- _TRECHO SELECIONADO_:

Para civilização mais antiga, o ovo era um símbolo de força, vitalidade e fertilidade. Em diversas festividades, principalmente em alusão à primavera, era comum presentear ovos de galinha desenhados ou enfeitados para os amigos. No entanto, a cultura se tornou uma prática menos comum após a comercialização dos ovos de chocolate. Mas, acredite, essa tradição ainda existe em Piracicaba!
Em Santa Olímpia, bairro rural e tirolês do município, a tradição veio junto com os primeiros imigrantes da cidade de Trento no final do século 19, e se mantém viva até hoje por seus moradores. A comunidade realiza uma oficina de tingimento dos ovos de Páscoa todos os anos.
Ivan Correr, organizador da oficina, explica que a atividade é para os visitantes que desejam conhecer a colônia. “Desde o início da quaresma, aos sábados e domingos, realizados o tingimento de ovos. Os visitantes recebem o kit, tingem os ovos e levam para a casa”, conta.
Há 10 anos em ação, o tingimento em Santa Olímpia é feito de forma natural com casca de cebola, marsala, losna, capim, cravo de anjo, pétalas de rosas e demais plantas, também com o suporte do papel alumínio para facilitar a montagem.
“Nesta oficina, também fazemos um extra com ovos de isopor. No tempo que o ovo verdadeiro está cozinhando, fazemos o tingimento com tinta para simbolizar a árvore da páscoa que é uma tradição em nossa região. Depois trazemos os ovos, colocamos uma etiqueta em cada e levávamos para os nonos (avós) escolherem três ovos”, diz.

(Registros de dados salvos)

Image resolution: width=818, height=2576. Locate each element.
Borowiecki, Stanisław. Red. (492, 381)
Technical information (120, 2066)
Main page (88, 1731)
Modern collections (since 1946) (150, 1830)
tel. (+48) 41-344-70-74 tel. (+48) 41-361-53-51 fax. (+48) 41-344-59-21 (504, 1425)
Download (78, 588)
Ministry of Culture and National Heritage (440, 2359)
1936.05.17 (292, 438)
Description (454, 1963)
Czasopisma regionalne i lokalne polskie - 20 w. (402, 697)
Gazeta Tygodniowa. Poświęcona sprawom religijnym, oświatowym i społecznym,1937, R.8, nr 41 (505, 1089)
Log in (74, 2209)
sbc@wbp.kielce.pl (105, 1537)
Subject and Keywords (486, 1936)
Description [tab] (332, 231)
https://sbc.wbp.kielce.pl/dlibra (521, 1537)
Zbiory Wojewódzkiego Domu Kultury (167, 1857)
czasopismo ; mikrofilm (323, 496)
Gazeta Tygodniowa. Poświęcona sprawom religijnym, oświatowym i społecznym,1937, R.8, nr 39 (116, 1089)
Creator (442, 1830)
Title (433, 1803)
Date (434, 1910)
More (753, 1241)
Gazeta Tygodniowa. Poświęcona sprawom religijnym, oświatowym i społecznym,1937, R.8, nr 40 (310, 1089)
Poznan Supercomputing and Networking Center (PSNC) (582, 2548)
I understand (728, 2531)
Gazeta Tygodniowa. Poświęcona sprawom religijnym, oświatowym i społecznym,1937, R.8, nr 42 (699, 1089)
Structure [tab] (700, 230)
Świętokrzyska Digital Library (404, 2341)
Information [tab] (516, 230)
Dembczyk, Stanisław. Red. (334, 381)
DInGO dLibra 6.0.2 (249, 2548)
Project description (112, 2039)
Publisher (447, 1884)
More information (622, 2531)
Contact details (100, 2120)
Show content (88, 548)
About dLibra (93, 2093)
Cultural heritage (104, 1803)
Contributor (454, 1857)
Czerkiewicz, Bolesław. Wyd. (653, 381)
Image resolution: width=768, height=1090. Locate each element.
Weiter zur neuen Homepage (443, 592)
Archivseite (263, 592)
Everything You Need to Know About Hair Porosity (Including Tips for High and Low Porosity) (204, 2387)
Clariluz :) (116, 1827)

- _TAREFA_: Dê continuidade ao texto sobre a tradição de tingir ovos de Páscoa em Santa Olímpia, começando logo após a última frase apresentada.

- _RESPOSTA_:
Os antigos costumavam usar tecidos ao invés das plantas, mas há uma regra que deve ser seguida: não pode usar nada que seja artificial. E um dos elementos essenciais é a criatividade e como nenhum ovo nunca sai igual, sendo totalmente uma surpresa. Depois que o processo é finalizado e passada cola branca para preservar, criando um verniz, impedindo que o oxigênio entre e não estrague os ovos. “Tenho ovo guardado na minha casa há 10 anos”, comenta Correr.
Correr também explica que na Europa cada região tem a sua própria tradição, a forma como os italianos fazem é diferente das dos alemães e russos, por exemplo. “Na maioria dos ovos tingidos são tirado a parte interna, furado o ovo cru e tirado a parte de dentro para serem colocados amendoins. Já o nosso nunca tiramos, é o ovo cru mesmo”, relata.
“Na época de nossos avós, era montado uma mesa grande, onde toda a família se reunia. Todos montavam os ovos, depois abríamos e ganhávamos de Páscoa. A tradição se preservou por um tempo, mas foi se perdendo um pouco devido aos ovos de chocolate. Algumas famílias junto com a Associação decidiram fazer o Dia do Ovo de Páscoa”, explica. “Nós, moradores, ficamos mais felizes que os próprios visitantes porque sabemos que a nossa tradição está sendo reverberada”, enfatiza.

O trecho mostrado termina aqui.